- **Data for the task**
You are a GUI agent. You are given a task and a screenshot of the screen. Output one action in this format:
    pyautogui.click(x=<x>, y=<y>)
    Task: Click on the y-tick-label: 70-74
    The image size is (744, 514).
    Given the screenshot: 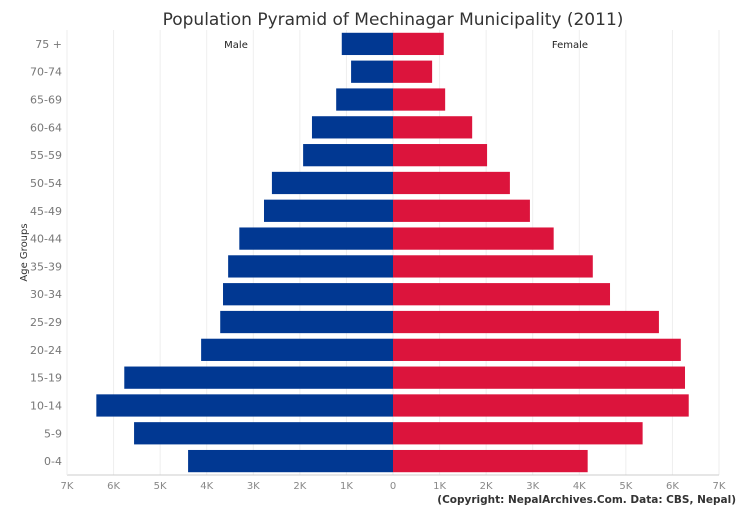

- **Instructions for the task**
Please reproduce the entries above word for word, leaving out the pictures.

- **Exercise response**
You are a GUI agent. You are given a task and a screenshot of the screen. Output one action in this format:
    pyautogui.click(x=<x>, y=<y>)
    Task: Click on the y-tick-label: 70-74
    The image size is (744, 514).
    Given the screenshot: 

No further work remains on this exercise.